President Donald Trump's proposal to cut nearly a fifth of the NIH's budget seems to be dead on arrival.

House Republicans and Democrats joined forces Wednesday in a House Oversight hearing to condemn the proposal, calling instead for more funding for biomedical research, especially to treat and prevent cancer. Noting that there's probably not a family in the U.S. that hasn't been touched by cancer, Rep. Bonnie Watson Coleman (D-N.J.) said, "I don't think anyone, even in Congress, is going to support taking away funding from the NIH."

Rep. Jason Chaffetz, chairman of the Oversight Committee, called the budget proposal, unveiled two weeks ago, an embarrassment. "I hated the president's budget," he said, particularly the nearly $6 billion in cuts proposed for the NIH and the impact such a cut would have on cancer research. Referencing the number of lives lost every year to cancer, including both of his parents, Chaffetz said cancer research "should be the national imperative." (See BioWorld Today, March 17, 2017.)

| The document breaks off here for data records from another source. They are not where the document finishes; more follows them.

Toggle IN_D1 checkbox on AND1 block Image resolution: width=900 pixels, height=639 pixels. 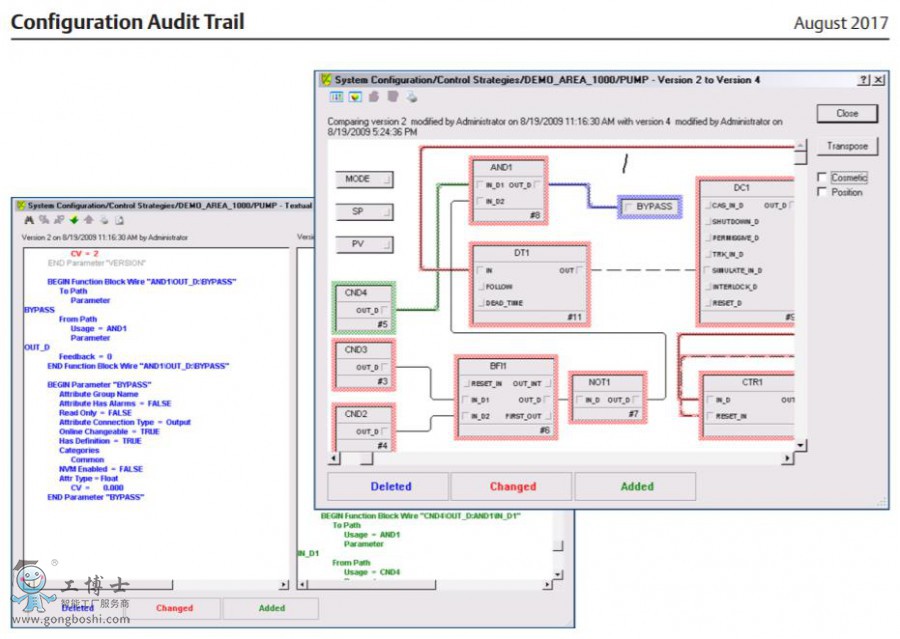480,185
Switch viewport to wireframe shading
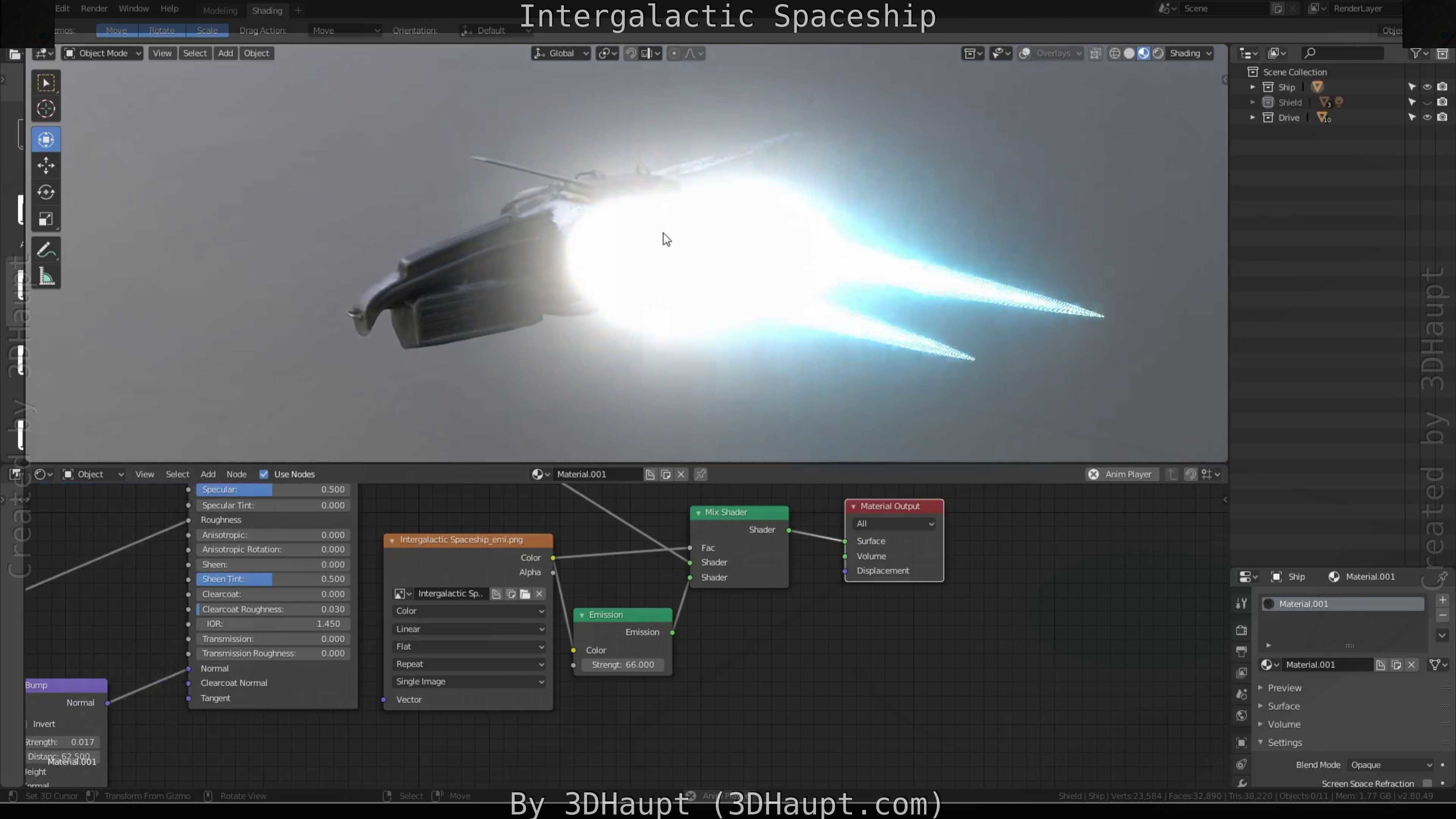This screenshot has height=819, width=1456. tap(1114, 53)
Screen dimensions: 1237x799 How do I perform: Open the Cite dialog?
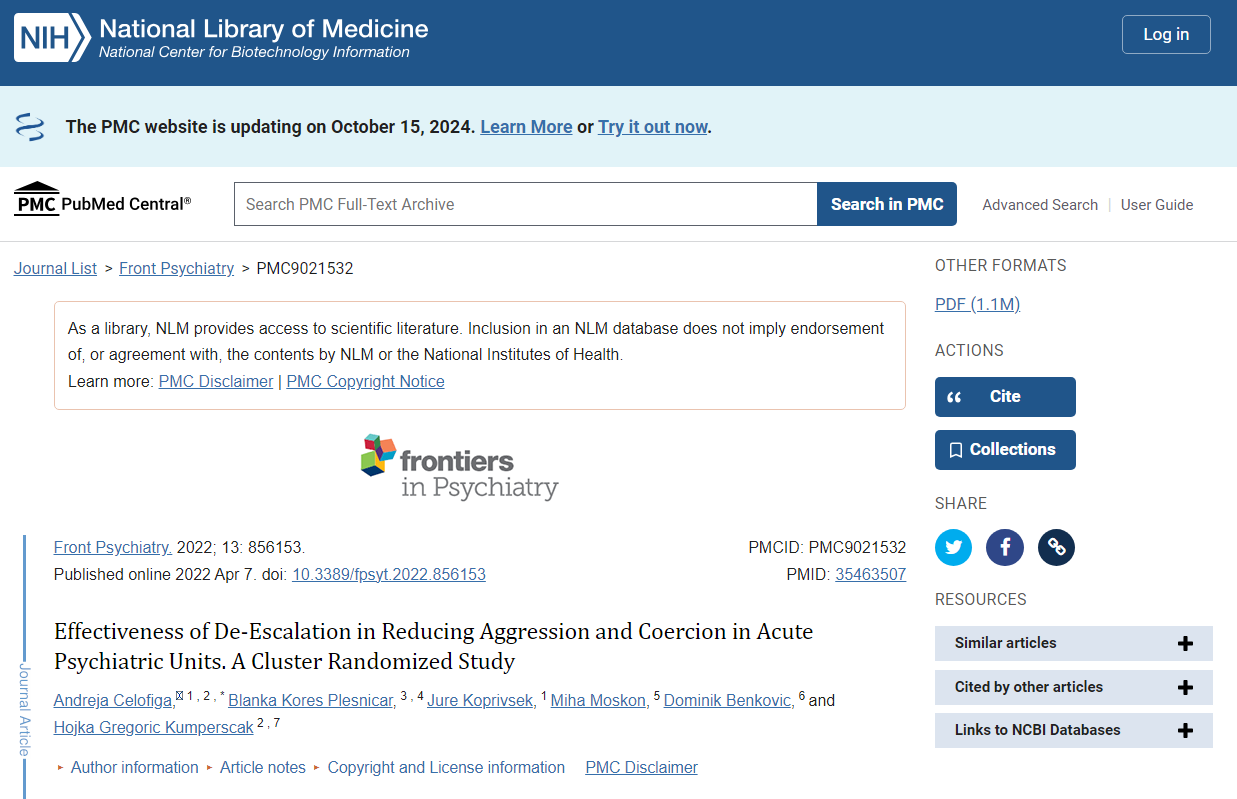pos(1005,397)
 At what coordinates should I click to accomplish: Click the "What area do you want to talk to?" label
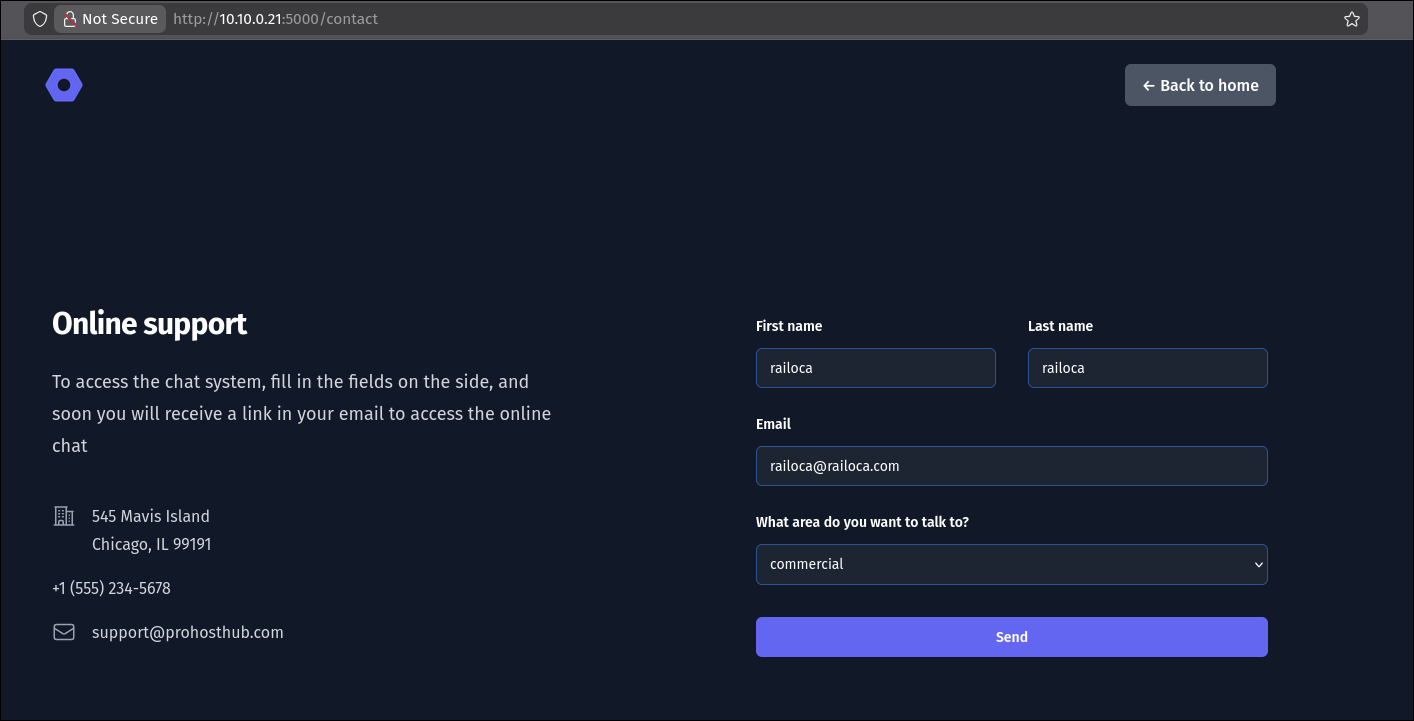point(862,522)
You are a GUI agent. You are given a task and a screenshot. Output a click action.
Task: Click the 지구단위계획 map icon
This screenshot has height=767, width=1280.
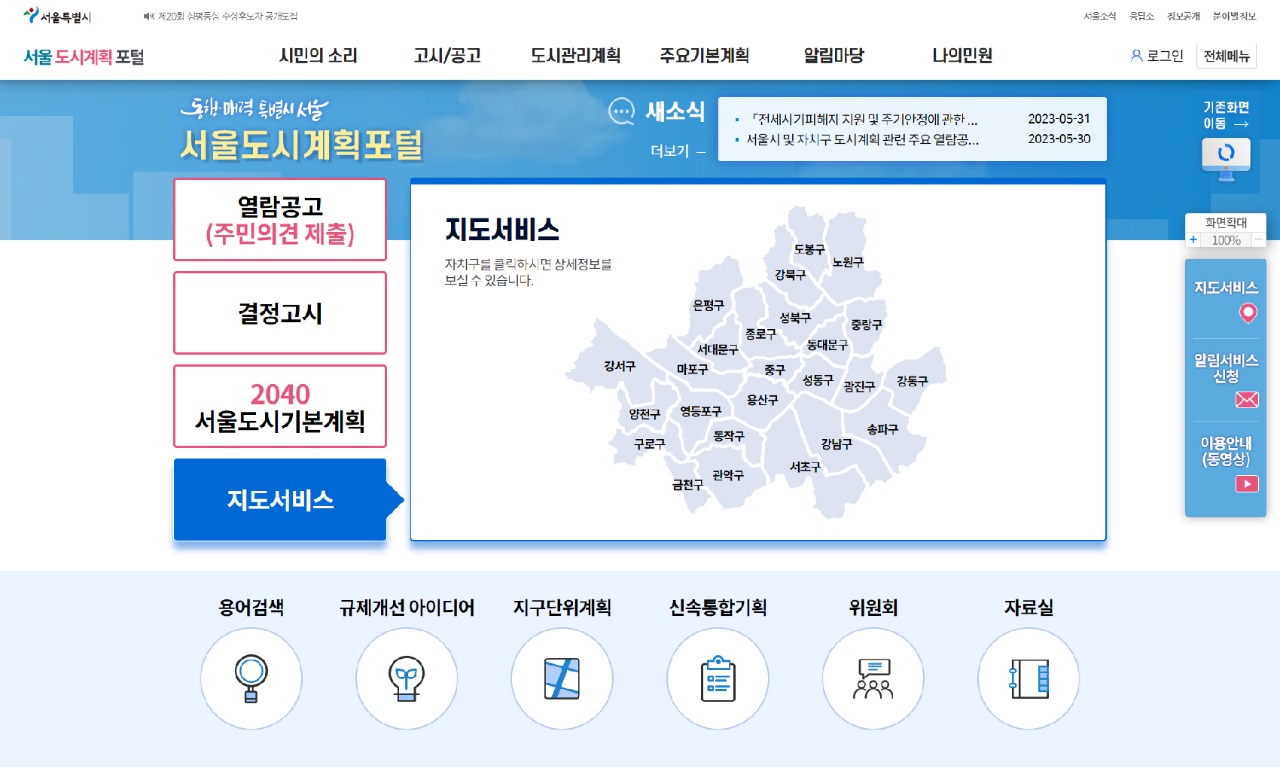[561, 678]
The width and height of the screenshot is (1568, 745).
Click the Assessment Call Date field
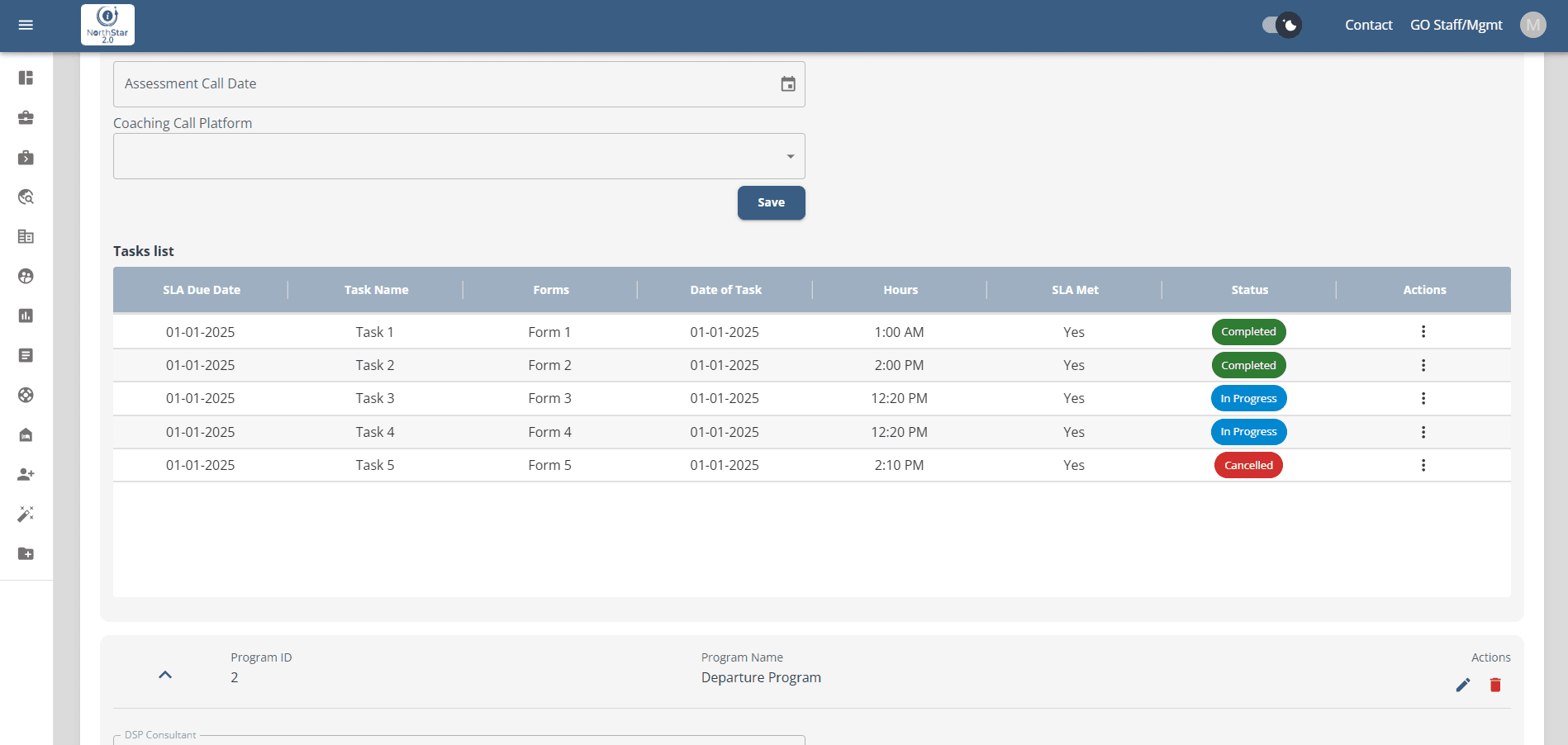point(446,83)
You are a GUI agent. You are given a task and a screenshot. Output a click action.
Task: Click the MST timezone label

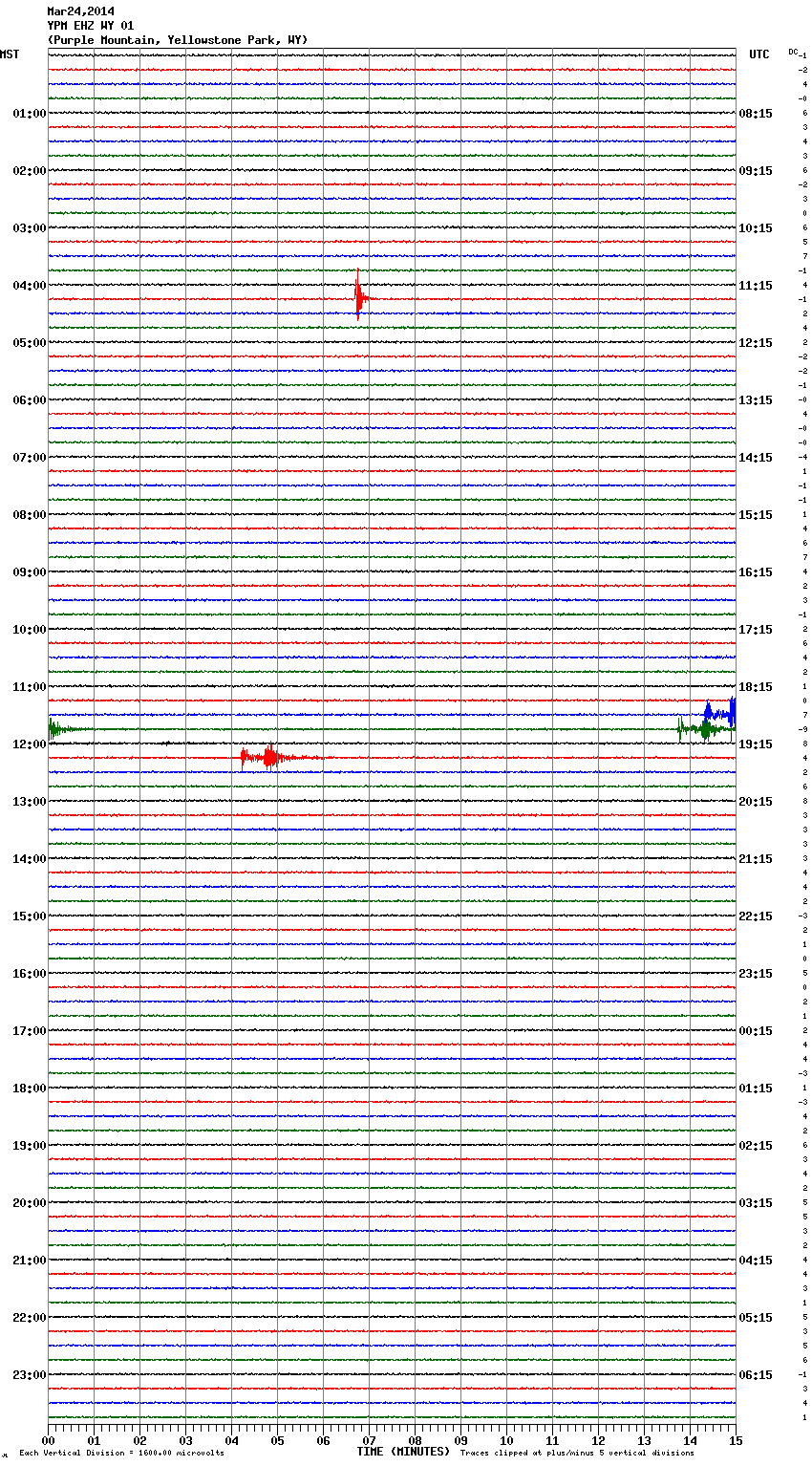[x=10, y=54]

Meanwhile, Rep. Tom Cole (R-Okla.) opened a separate hearing Wednesday on the president's Health and Human Services (HHS) budget before a House Appropriations subcommittee by expressing his hopes that the full fiscal 2017 budget will give the NIH a "substantial increase" in funding. As chairman of the subcommittee, Cole said he's working to pass that budget before the current continuing resolution expires late next month.

His comments defied the president's call this week for a $1.2 billion cut in NIH funding for the remainder of fiscal 2017, which ends Sept. 30.

For the most part, the Appropriations subcommittee hearing drilled down on the scant details of the president's fiscal 2018 budget blueprint that would cut the NIH budget by 18 percent and make the FDA more reliant on industry funding by doubling user fees as part of a plan to slice $15.1 billion from HHS. The cuts are intended to help pay for a $54 billion increase in military spending, as well as increases for border security and law enforcement.

Throughout both House hearings, Democratic and Republican lawmakers stressed that public health itself is a national safety and security issue. The NIH and the Centers for Disease Control and Prevention are every bit as important for national defense as the Pentagon, Cole said, adding that Americans are "much more likely to die in a pandemic than in a terrorist attack."

In his written testimony and opening remarks on the HHS piece of the president's 2018 budget, which is expected to be fleshed out by mid-May, HHS Secretary Tom Price avoided mentioning the NIH cuts, instead focusing on funding to fight the national opioid epidemic, preparedness funding and efforts to fight childhood obesity.

When pressed by members of the subcommittee about the president's proposed NIH cuts, Price said they would target duplicative programs and seek greater efficiency by getting more out of every research dollar invested. One area that could be cut without impacting actual research dollars is indirect costs.

Price said that after recently taking over as HHS secretary, he was struck by the "extraordinary amount" the NIH is spending on indirect costs to hospitals and institutes that receive grants from the agency. Thirty percent of each grant is going to nonresearch costs. More of that money should be going to actual medical research, Price added.

Rep. Andy Harris (R-Md.) pointed out that the NIH paid $6.4 billion in indirect costs last year – 10 percent more than the total the president proposed cutting from the agency. The 30 percent the NIH pays for indirect costs is triple what the private sector is paying, Harris said. For example, the American Lung Association refuses to pay any indirect costs, and the American Heart Association limits such costs to 10 percent of a grant, as does the Alzheimer's Foundation and the Bill and Melinda Gates Foundation. The Robert Wood Johnson Foundation is one of the more generous groups, paying 12 percent for indirect costs, Harris said.